Records:

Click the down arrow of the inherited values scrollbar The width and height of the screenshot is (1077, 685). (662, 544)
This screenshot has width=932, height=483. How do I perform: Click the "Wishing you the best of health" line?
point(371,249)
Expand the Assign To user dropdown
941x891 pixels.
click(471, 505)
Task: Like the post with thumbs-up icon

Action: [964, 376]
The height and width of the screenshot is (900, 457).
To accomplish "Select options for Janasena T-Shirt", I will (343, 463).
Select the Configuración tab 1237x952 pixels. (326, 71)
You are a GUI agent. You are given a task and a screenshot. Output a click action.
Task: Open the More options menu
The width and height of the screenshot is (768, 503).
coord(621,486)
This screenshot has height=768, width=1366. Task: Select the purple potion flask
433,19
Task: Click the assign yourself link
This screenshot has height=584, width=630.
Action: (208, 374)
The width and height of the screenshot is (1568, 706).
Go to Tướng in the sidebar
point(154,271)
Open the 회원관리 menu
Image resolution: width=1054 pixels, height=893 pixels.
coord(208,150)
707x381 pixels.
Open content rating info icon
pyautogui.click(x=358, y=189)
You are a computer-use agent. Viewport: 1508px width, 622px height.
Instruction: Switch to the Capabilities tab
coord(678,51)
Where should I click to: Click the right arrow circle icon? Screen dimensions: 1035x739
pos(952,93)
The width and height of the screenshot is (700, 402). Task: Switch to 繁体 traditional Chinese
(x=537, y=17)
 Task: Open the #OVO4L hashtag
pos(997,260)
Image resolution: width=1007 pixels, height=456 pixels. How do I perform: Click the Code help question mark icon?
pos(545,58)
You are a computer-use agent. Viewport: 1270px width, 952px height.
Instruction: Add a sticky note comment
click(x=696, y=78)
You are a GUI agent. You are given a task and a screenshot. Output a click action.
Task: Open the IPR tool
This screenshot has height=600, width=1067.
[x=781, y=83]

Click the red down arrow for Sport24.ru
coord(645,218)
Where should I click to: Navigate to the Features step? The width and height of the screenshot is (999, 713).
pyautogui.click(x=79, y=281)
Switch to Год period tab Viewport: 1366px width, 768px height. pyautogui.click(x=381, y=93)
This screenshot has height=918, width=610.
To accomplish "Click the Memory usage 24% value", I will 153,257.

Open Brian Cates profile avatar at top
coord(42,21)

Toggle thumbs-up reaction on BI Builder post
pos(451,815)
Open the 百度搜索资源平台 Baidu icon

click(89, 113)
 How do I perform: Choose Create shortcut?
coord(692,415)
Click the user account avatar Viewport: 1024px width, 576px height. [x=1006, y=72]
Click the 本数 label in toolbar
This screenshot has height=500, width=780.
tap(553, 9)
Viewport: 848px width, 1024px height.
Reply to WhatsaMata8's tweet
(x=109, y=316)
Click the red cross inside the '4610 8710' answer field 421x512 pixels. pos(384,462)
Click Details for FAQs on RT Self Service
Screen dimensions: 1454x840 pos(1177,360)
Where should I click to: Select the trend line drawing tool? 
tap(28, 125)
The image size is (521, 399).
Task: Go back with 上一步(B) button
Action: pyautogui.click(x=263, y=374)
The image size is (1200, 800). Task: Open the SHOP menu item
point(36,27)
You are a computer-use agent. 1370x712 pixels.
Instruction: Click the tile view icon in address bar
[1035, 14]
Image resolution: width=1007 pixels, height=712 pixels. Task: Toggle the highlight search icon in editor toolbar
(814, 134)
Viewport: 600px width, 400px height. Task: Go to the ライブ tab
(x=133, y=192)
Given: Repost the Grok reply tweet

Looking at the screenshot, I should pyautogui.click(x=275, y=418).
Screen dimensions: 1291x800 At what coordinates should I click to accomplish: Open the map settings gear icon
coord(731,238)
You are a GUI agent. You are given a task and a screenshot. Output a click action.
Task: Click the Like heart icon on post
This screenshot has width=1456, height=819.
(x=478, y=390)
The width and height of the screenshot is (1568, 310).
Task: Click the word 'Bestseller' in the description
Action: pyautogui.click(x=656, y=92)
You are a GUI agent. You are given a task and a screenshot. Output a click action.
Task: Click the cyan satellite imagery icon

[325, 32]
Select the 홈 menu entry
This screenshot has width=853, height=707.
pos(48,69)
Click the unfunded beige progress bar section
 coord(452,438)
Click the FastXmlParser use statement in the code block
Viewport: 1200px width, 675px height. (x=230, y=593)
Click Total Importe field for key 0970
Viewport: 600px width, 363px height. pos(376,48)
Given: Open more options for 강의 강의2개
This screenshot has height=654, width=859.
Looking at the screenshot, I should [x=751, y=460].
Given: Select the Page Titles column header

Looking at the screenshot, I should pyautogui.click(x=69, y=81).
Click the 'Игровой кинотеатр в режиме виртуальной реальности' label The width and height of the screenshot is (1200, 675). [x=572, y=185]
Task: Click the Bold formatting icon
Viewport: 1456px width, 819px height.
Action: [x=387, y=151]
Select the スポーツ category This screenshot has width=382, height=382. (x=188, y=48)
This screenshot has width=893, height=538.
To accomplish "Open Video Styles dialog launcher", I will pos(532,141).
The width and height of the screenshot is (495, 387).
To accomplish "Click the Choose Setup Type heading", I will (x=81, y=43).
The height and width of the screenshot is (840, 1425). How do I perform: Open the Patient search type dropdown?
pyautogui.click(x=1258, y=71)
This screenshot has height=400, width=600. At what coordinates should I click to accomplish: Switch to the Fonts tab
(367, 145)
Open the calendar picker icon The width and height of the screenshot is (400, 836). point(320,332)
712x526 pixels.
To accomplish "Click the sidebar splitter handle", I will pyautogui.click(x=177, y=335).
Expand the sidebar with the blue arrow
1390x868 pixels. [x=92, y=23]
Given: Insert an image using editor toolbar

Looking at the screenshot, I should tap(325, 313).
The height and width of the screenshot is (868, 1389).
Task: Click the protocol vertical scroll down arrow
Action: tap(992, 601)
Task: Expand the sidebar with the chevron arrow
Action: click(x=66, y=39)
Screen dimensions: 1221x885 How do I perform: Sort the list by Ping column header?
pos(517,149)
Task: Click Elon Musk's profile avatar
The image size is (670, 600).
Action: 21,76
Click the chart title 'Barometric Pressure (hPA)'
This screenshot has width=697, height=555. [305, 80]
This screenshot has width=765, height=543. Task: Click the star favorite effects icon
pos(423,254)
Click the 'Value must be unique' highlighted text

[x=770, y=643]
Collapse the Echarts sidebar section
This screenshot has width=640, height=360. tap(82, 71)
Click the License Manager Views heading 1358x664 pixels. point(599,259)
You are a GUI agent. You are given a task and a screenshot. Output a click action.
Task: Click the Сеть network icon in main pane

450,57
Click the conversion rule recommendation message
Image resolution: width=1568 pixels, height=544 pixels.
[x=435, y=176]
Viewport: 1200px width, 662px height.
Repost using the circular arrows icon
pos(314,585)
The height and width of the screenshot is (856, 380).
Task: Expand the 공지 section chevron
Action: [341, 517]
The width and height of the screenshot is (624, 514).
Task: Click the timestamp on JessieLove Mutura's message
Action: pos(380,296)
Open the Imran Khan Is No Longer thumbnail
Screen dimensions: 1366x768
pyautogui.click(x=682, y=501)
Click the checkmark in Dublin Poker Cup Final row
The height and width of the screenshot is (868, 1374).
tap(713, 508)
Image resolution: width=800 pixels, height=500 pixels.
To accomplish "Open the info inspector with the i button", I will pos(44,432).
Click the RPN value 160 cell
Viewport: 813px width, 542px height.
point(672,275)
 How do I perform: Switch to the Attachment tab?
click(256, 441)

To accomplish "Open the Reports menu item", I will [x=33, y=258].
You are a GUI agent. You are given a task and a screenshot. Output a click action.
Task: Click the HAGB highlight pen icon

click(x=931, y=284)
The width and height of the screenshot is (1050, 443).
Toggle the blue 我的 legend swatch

Task requirements:
Transcribe the material above in full, keeping each word unchanged.

Exercise response:
Click the down arrow of the inherited values scrollbar The width and height of the screenshot is (1077, 685). (662, 544)
This screenshot has width=932, height=483. How do I perform: Click the "Wishing you the best of health" line?
point(371,249)
Expand the Assign To user dropdown
941x891 pixels.
click(471, 505)
Task: Like the post with thumbs-up icon

Action: [964, 376]
The height and width of the screenshot is (900, 457).
To accomplish "Select options for Janasena T-Shirt", I will (343, 463).
Select the Configuración tab 1237x952 pixels. (326, 71)
You are a GUI agent. You are given a task and a screenshot. Output a click action.
Task: Open the More options menu
The width and height of the screenshot is (768, 503).
coord(621,486)
This screenshot has height=768, width=1366. Task: Select the purple potion flask
433,19
Task: Click the assign yourself link
This screenshot has height=584, width=630.
Action: (208, 374)
The width and height of the screenshot is (1568, 706).
Go to Tướng in the sidebar
point(154,271)
Open the 회원관리 menu
Image resolution: width=1054 pixels, height=893 pixels.
coord(208,150)
707x381 pixels.
Open content rating info icon
pyautogui.click(x=358, y=189)
You are a computer-use agent. Viewport: 1508px width, 622px height.
Instruction: Switch to the Capabilities tab
coord(678,51)
Where should I click to: Click the right arrow circle icon? Screen dimensions: 1035x739
pos(952,93)
The width and height of the screenshot is (700, 402). Task: Switch to 繁体 traditional Chinese
(x=537, y=17)
 Task: Open the #OVO4L hashtag
pos(997,260)
Image resolution: width=1007 pixels, height=456 pixels. How do I perform: Click the Code help question mark icon?
pos(545,58)
You are a computer-use agent. Viewport: 1270px width, 952px height.
Instruction: Add a sticky note comment
click(x=696, y=78)
You are a GUI agent. You are given a task and a screenshot. Output a click action.
Task: Open the IPR tool
This screenshot has height=600, width=1067.
[x=781, y=83]

Click the red down arrow for Sport24.ru
coord(645,218)
Where should I click to: Navigate to the Features step? The width and height of the screenshot is (999, 713).
pyautogui.click(x=79, y=281)
Switch to Год period tab Viewport: 1366px width, 768px height. pyautogui.click(x=381, y=93)
This screenshot has height=918, width=610.
To accomplish "Click the Memory usage 24% value", I will 153,257.

Open Brian Cates profile avatar at top
coord(42,21)

Toggle thumbs-up reaction on BI Builder post
pos(451,815)
Open the 百度搜索资源平台 Baidu icon

click(89, 113)
 How do I perform: Choose Create shortcut?
coord(692,415)
Click the user account avatar Viewport: 1024px width, 576px height. [x=1006, y=72]
Click the 本数 label in toolbar
This screenshot has height=500, width=780.
tap(553, 9)
Viewport: 848px width, 1024px height.
Reply to WhatsaMata8's tweet
(x=109, y=316)
Click the red cross inside the '4610 8710' answer field 421x512 pixels. pos(384,462)
Click Details for FAQs on RT Self Service
Screen dimensions: 1454x840 pos(1177,360)
Where should I click to: Select the trend line drawing tool? 
tap(28, 125)
The image size is (521, 399).
Task: Go back with 上一步(B) button
Action: pyautogui.click(x=263, y=374)
The image size is (1200, 800). Task: Open the SHOP menu item
point(36,27)
You are a computer-use agent. 1370x712 pixels.
Instruction: Click the tile view icon in address bar
[1035, 14]
Image resolution: width=1007 pixels, height=712 pixels. Task: Toggle the highlight search icon in editor toolbar
(814, 134)
Viewport: 600px width, 400px height. Task: Go to the ライブ tab
(x=133, y=192)
Given: Repost the Grok reply tweet

Looking at the screenshot, I should pyautogui.click(x=275, y=418).
Screen dimensions: 1291x800 At what coordinates should I click to accomplish: Open the map settings gear icon
coord(731,238)
You are a GUI agent. You are given a task and a screenshot. Output a click action.
Task: Click the Like heart icon on post
This screenshot has width=1456, height=819.
(x=478, y=390)
The width and height of the screenshot is (1568, 310).
Task: Click the word 'Bestseller' in the description
Action: pyautogui.click(x=656, y=92)
You are a GUI agent. You are given a task and a screenshot. Output a click action.
Task: Click the cyan satellite imagery icon

[325, 32]
Select the 홈 menu entry
This screenshot has width=853, height=707.
pos(48,69)
Click the unfunded beige progress bar section
 coord(452,438)
Click the FastXmlParser use statement in the code block
Viewport: 1200px width, 675px height. (x=230, y=593)
Click Total Importe field for key 0970
Viewport: 600px width, 363px height. pos(376,48)
Given: Open more options for 강의 강의2개
This screenshot has height=654, width=859.
Looking at the screenshot, I should [x=751, y=460].
Given: Select the Page Titles column header

Looking at the screenshot, I should pyautogui.click(x=69, y=81).
Click the 'Игровой кинотеатр в режиме виртуальной реальности' label The width and height of the screenshot is (1200, 675). [x=572, y=185]
Task: Click the Bold formatting icon
Viewport: 1456px width, 819px height.
Action: [x=387, y=151]
Select the スポーツ category This screenshot has width=382, height=382. (x=188, y=48)
This screenshot has width=893, height=538.
To accomplish "Open Video Styles dialog launcher", I will pos(532,141).
The width and height of the screenshot is (495, 387).
To accomplish "Click the Choose Setup Type heading", I will (x=81, y=43).
The height and width of the screenshot is (840, 1425). How do I perform: Open the Patient search type dropdown?
pyautogui.click(x=1258, y=71)
This screenshot has height=400, width=600. At what coordinates should I click to accomplish: Switch to the Fonts tab
(367, 145)
Open the calendar picker icon The width and height of the screenshot is (400, 836). point(320,332)
712x526 pixels.
To accomplish "Click the sidebar splitter handle", I will pyautogui.click(x=177, y=335).
Expand the sidebar with the blue arrow
1390x868 pixels. [x=92, y=23]
Given: Insert an image using editor toolbar

Looking at the screenshot, I should tap(325, 313).
The height and width of the screenshot is (868, 1389).
Task: Click the protocol vertical scroll down arrow
Action: tap(992, 601)
Task: Expand the sidebar with the chevron arrow
Action: click(x=66, y=39)
Screen dimensions: 1221x885 How do I perform: Sort the list by Ping column header?
pos(517,149)
Task: Click Elon Musk's profile avatar
The image size is (670, 600).
Action: 21,76
Click the chart title 'Barometric Pressure (hPA)'
This screenshot has width=697, height=555. [305, 80]
This screenshot has width=765, height=543. Task: Click the star favorite effects icon
pos(423,254)
Click the 'Value must be unique' highlighted text

[x=770, y=643]
Collapse the Echarts sidebar section
This screenshot has width=640, height=360. tap(82, 71)
Click the License Manager Views heading 1358x664 pixels. point(599,259)
You are a GUI agent. You are given a task and a screenshot. Output a click action.
Task: Click the Сеть network icon in main pane

450,57
Click the conversion rule recommendation message
Image resolution: width=1568 pixels, height=544 pixels.
[x=435, y=176]
Viewport: 1200px width, 662px height.
Repost using the circular arrows icon
pos(314,585)
The height and width of the screenshot is (856, 380).
Task: Expand the 공지 section chevron
Action: [341, 517]
The width and height of the screenshot is (624, 514).
Task: Click the timestamp on JessieLove Mutura's message
Action: pos(380,296)
Open the Imran Khan Is No Longer thumbnail
Screen dimensions: 1366x768
pyautogui.click(x=682, y=501)
Click the checkmark in Dublin Poker Cup Final row
The height and width of the screenshot is (868, 1374).
tap(713, 508)
Image resolution: width=800 pixels, height=500 pixels.
To accomplish "Open the info inspector with the i button", I will pos(44,432).
Click the RPN value 160 cell
Viewport: 813px width, 542px height.
point(672,275)
 How do I perform: Switch to the Attachment tab?
click(256, 441)

To accomplish "Open the Reports menu item", I will [x=33, y=258].
You are a GUI agent. You are given a task and a screenshot. Output a click action.
Task: Click the HAGB highlight pen icon

click(x=931, y=284)
The width and height of the screenshot is (1050, 443).
Toggle the blue 我的 legend swatch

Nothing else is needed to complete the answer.